→ **What the task requires**
Copy out every one of the records below word for word, changing nothing.

→ **Data**
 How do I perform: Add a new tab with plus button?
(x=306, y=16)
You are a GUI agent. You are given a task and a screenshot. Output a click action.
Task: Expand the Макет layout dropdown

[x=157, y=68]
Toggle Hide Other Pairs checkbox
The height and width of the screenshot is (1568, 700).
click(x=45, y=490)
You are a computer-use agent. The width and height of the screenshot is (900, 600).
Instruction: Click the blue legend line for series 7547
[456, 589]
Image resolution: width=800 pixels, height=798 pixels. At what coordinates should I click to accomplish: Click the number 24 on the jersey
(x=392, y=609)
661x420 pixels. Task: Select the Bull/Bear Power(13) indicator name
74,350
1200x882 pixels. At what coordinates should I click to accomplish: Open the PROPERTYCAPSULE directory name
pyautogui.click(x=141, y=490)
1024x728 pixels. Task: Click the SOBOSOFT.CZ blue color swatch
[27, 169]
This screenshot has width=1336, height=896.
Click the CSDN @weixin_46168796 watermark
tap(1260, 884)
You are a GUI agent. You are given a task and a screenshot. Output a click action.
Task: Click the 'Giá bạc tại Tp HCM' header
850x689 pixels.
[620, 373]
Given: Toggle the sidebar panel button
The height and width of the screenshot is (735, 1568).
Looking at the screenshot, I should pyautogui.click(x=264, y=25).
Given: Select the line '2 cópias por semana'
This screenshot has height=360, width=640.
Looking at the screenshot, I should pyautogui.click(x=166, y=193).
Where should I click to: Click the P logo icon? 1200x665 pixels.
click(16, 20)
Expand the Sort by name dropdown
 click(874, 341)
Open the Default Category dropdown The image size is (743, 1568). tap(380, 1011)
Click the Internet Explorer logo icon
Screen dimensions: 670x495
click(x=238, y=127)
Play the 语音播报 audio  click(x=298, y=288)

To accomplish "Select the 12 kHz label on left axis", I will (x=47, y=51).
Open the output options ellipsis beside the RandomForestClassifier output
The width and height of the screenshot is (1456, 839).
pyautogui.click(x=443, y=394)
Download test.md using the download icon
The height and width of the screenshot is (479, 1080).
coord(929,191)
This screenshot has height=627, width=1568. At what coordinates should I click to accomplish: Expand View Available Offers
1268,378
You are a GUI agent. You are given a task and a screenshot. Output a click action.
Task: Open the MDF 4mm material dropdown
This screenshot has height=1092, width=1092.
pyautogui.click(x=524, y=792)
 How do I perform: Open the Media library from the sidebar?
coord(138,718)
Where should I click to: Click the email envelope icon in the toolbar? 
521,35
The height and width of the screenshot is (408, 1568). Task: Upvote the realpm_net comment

→ **Solution to this problem**
 How do I perform: Add a new tab with plus button?
(x=306, y=16)
You are a GUI agent. You are given a task and a screenshot. Output a click action.
Task: Expand the Макет layout dropdown

[x=157, y=68]
Toggle Hide Other Pairs checkbox
The height and width of the screenshot is (1568, 700).
click(x=45, y=490)
You are a computer-use agent. The width and height of the screenshot is (900, 600).
Instruction: Click the blue legend line for series 7547
[456, 589]
Image resolution: width=800 pixels, height=798 pixels. At what coordinates should I click to accomplish: Click the number 24 on the jersey
(x=392, y=609)
661x420 pixels. Task: Select the Bull/Bear Power(13) indicator name
74,350
1200x882 pixels. At what coordinates should I click to accomplish: Open the PROPERTYCAPSULE directory name
pyautogui.click(x=141, y=490)
1024x728 pixels. Task: Click the SOBOSOFT.CZ blue color swatch
[27, 169]
This screenshot has width=1336, height=896.
Click the CSDN @weixin_46168796 watermark
tap(1260, 884)
You are a GUI agent. You are given a task and a screenshot. Output a click action.
Task: Click the 'Giá bạc tại Tp HCM' header
850x689 pixels.
[620, 373]
Given: Toggle the sidebar panel button
The height and width of the screenshot is (735, 1568).
Looking at the screenshot, I should pyautogui.click(x=264, y=25).
Given: Select the line '2 cópias por semana'
This screenshot has height=360, width=640.
Looking at the screenshot, I should pyautogui.click(x=166, y=193).
Where should I click to: Click the P logo icon? 1200x665 pixels.
click(16, 20)
Expand the Sort by name dropdown
 click(874, 341)
Open the Default Category dropdown The image size is (743, 1568). tap(380, 1011)
Click the Internet Explorer logo icon
Screen dimensions: 670x495
click(x=238, y=127)
Play the 语音播报 audio  click(x=298, y=288)

To accomplish "Select the 12 kHz label on left axis", I will (x=47, y=51).
Open the output options ellipsis beside the RandomForestClassifier output
The width and height of the screenshot is (1456, 839).
pyautogui.click(x=443, y=394)
Download test.md using the download icon
The height and width of the screenshot is (479, 1080).
coord(929,191)
This screenshot has height=627, width=1568. At what coordinates should I click to accomplish: Expand View Available Offers
1268,378
You are a GUI agent. You are given a task and a screenshot. Output a click action.
Task: Open the MDF 4mm material dropdown
This screenshot has height=1092, width=1092.
pyautogui.click(x=524, y=792)
 How do I perform: Open the Media library from the sidebar?
coord(138,718)
Where should I click to: Click the email envelope icon in the toolbar? 
521,35
The height and width of the screenshot is (408, 1568). Task: Upvote the realpm_net comment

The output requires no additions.